Work task: From the entries below, output the line with "Ahli UGM Sebut" and each following line up to and including the line with "Advanced (1058, 432)", exactly as written.

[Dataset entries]
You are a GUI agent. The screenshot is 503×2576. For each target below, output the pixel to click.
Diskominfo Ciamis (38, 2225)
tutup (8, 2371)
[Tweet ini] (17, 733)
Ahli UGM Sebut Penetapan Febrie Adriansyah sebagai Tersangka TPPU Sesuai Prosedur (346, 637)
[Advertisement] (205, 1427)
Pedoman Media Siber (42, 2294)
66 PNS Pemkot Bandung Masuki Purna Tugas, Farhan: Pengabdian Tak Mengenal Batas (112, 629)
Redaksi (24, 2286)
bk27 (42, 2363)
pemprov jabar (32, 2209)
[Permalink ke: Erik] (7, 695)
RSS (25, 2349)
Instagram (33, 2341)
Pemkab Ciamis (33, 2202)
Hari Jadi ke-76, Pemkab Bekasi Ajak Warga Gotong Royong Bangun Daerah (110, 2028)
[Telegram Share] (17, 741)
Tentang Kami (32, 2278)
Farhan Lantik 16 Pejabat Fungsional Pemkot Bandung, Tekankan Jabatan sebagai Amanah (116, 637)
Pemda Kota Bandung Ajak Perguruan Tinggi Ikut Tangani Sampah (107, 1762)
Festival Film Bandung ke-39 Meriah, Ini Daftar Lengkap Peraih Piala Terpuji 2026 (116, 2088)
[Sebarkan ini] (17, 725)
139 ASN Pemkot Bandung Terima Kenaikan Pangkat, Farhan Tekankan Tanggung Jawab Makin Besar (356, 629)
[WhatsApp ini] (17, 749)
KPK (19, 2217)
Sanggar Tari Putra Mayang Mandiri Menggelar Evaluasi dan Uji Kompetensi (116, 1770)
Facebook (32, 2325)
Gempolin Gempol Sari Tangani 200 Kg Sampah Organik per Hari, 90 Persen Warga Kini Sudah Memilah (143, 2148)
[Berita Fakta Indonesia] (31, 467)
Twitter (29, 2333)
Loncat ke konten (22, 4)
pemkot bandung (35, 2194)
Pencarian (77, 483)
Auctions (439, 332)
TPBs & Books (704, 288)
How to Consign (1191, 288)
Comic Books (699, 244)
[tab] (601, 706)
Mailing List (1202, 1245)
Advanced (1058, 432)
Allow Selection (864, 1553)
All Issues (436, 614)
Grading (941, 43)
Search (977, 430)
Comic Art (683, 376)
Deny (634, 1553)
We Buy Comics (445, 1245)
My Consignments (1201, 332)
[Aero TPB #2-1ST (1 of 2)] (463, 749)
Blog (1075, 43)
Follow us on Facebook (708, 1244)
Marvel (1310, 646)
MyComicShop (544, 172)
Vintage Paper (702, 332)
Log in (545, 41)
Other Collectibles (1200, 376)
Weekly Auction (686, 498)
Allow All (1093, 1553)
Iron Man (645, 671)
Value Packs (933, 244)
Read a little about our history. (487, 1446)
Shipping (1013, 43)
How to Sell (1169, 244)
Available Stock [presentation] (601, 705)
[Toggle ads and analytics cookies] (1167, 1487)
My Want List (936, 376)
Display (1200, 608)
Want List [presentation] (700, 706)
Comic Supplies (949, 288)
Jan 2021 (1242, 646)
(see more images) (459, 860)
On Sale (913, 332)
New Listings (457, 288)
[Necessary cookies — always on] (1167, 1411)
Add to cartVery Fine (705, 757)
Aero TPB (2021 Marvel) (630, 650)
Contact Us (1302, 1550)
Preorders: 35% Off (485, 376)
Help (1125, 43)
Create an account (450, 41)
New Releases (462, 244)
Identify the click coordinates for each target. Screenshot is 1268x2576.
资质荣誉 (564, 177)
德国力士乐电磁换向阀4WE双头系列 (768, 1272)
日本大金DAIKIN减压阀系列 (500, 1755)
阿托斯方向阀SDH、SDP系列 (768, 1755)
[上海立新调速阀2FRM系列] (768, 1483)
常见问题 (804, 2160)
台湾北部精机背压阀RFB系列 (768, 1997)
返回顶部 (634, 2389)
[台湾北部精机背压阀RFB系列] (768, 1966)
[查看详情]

Task result:
Ahli UGM Sebut Penetapan Febrie Adriansyah sebagai Tersangka TPPU Sesuai Prosedur (346, 637)
[Advertisement] (205, 1427)
Pedoman Media Siber (42, 2294)
66 PNS Pemkot Bandung Masuki Purna Tugas, Farhan: Pengabdian Tak Mengenal Batas (112, 629)
Redaksi (24, 2286)
bk27 (42, 2363)
pemprov jabar (32, 2209)
[Permalink ke: Erik] (7, 695)
RSS (25, 2349)
Instagram (33, 2341)
Pemkab Ciamis (33, 2202)
Hari Jadi ke-76, Pemkab Bekasi Ajak Warga Gotong Royong Bangun Daerah (110, 2028)
[Telegram Share] (17, 741)
Tentang Kami (32, 2278)
Farhan Lantik 16 Pejabat Fungsional Pemkot Bandung, Tekankan Jabatan sebagai Amanah (116, 637)
Pemda Kota Bandung Ajak Perguruan Tinggi Ikut Tangani Sampah (107, 1762)
Festival Film Bandung ke-39 Meriah, Ini Daftar Lengkap Peraih Piala Terpuji 2026 (116, 2088)
[Sebarkan ini] (17, 725)
139 ASN Pemkot Bandung Terima Kenaikan Pangkat, Farhan Tekankan Tanggung Jawab Makin Besar (356, 629)
[WhatsApp ini] (17, 749)
KPK (19, 2217)
Sanggar Tari Putra Mayang Mandiri Menggelar Evaluasi dan Uji Kompetensi (116, 1770)
Facebook (32, 2325)
Gempolin Gempol Sari Tangani 200 Kg Sampah Organik per Hari, 90 Persen Warga Kini Sudah Memilah (143, 2148)
[Berita Fakta Indonesia] (31, 467)
Twitter (29, 2333)
Loncat ke konten (22, 4)
pemkot bandung (35, 2194)
Pencarian (77, 483)
Auctions (439, 332)
TPBs & Books (704, 288)
How to Consign (1191, 288)
Comic Books (699, 244)
[tab] (601, 706)
Mailing List (1202, 1245)
Advanced (1058, 432)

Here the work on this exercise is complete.